→ Excerpted passage
========================================

Onslow College is a state co-educational secondary school located in Johnsonville, a suburb of Wellington, New Zealand. It had a student population in 2020 of 1250 students.  The current principal is Sheena Millar.

History
Onslow College opened in 1956 to serve Wellington's rapidly growing northern suburbs. It was named after the 4th Earl of Onslow, governor of New Zealand from 1889 to 1892.

The school roll grew from 201 third form pupils in 1956 to 1180 pupils in 1969.

The "Onslow Way" is difficult to define but a former principal Stuart Martin described it as "socially liberal but educationally conservative, decile 10 but physically run down". In 1969, Peggy-Anne Wendelken became New Zealand's first woman chair of a school board of governors; at this time Onslow's board had student representation, twenty years before this became a legal requirement.

The school has not had a school uniform since 1974 when it was abolished following student protest, despite the strong opposition of the Headmaster. In 2016 Onslow was one of the first schools in the region to have gender-neutral toilets for students.

Several staff have received awards for teaching excellence. Terry Burrell, received the prestigious Prime Minister's Science Teacher Prize in 2014, and the same year Esme Danielsen (Maths) received a Woolf Fisher Fellowship.

Onslow students won The Prime Minister's Future Scientist Prize in 2009, 2016 and 2018.

========================================

→ Data shown

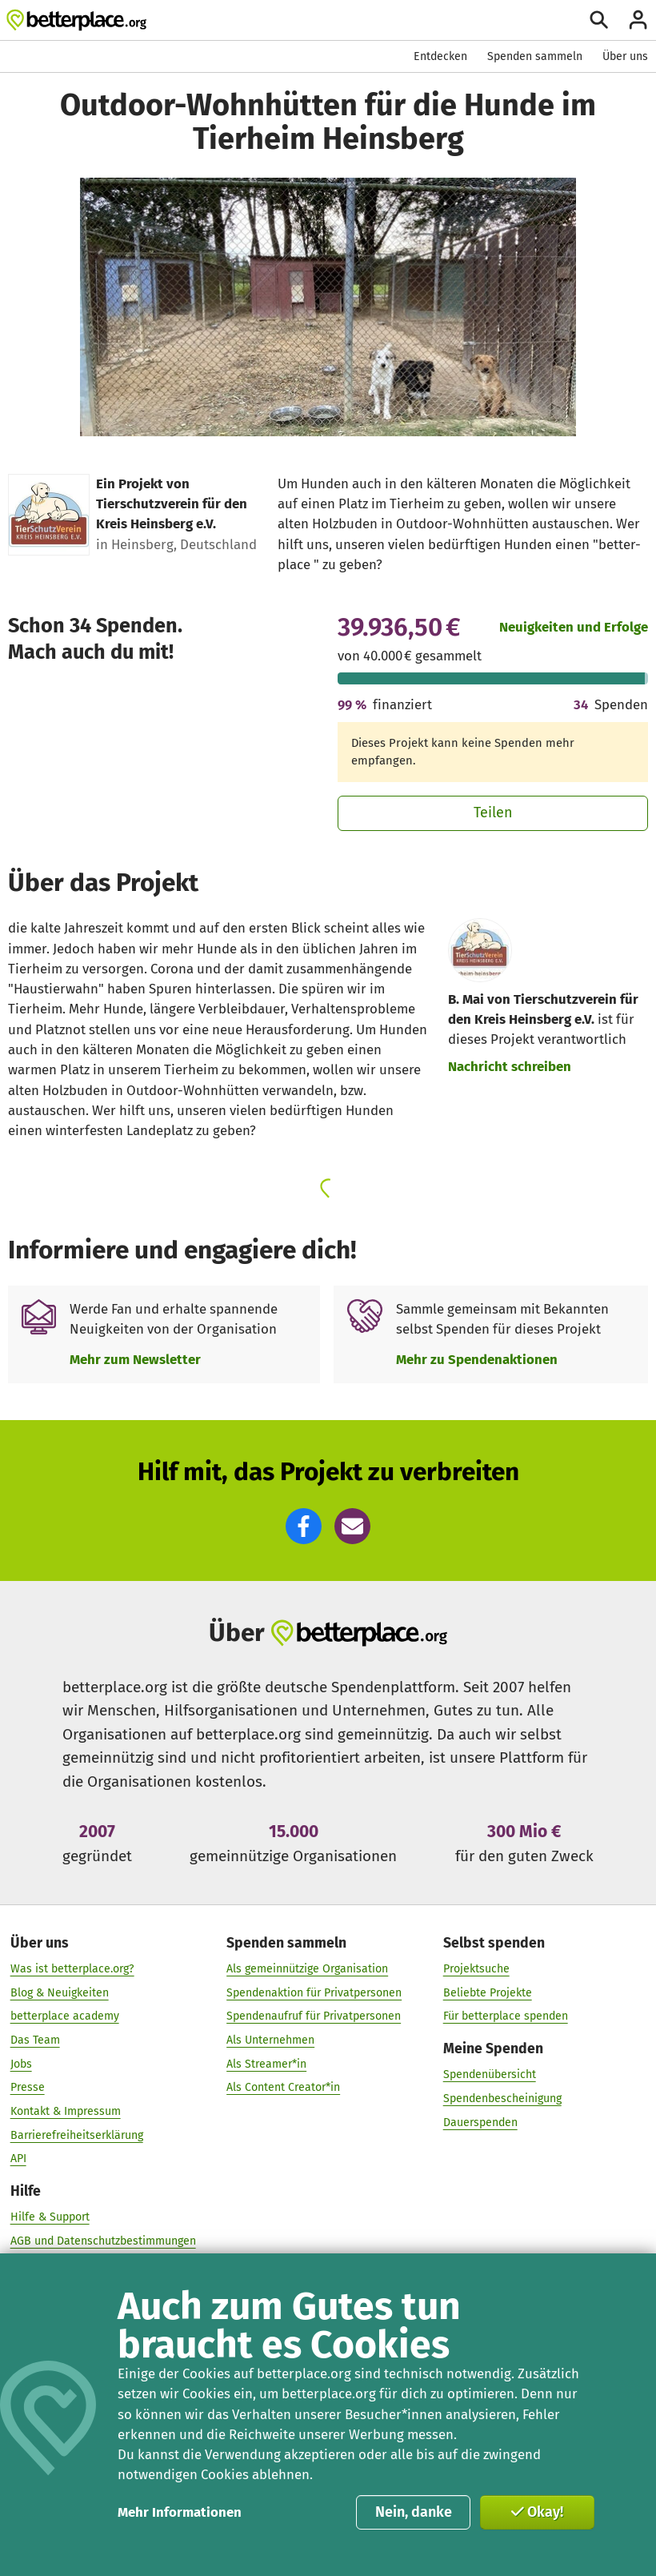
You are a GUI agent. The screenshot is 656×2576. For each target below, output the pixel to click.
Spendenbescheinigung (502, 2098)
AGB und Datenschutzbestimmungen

========================================

→ Prompt
Print the Onslow College article from "Onslow College is" up to and including "1889 to 1892.", word for word. The listing isn't needed here.

→ Result for this exercise
Onslow College is a state co-educational secondary school located in Johnsonville, a suburb of Wellington, New Zealand. It had a student population in 2020 of 1250 students.  The current principal is Sheena Millar.

History
Onslow College opened in 1956 to serve Wellington's rapidly growing northern suburbs. It was named after the 4th Earl of Onslow, governor of New Zealand from 1889 to 1892.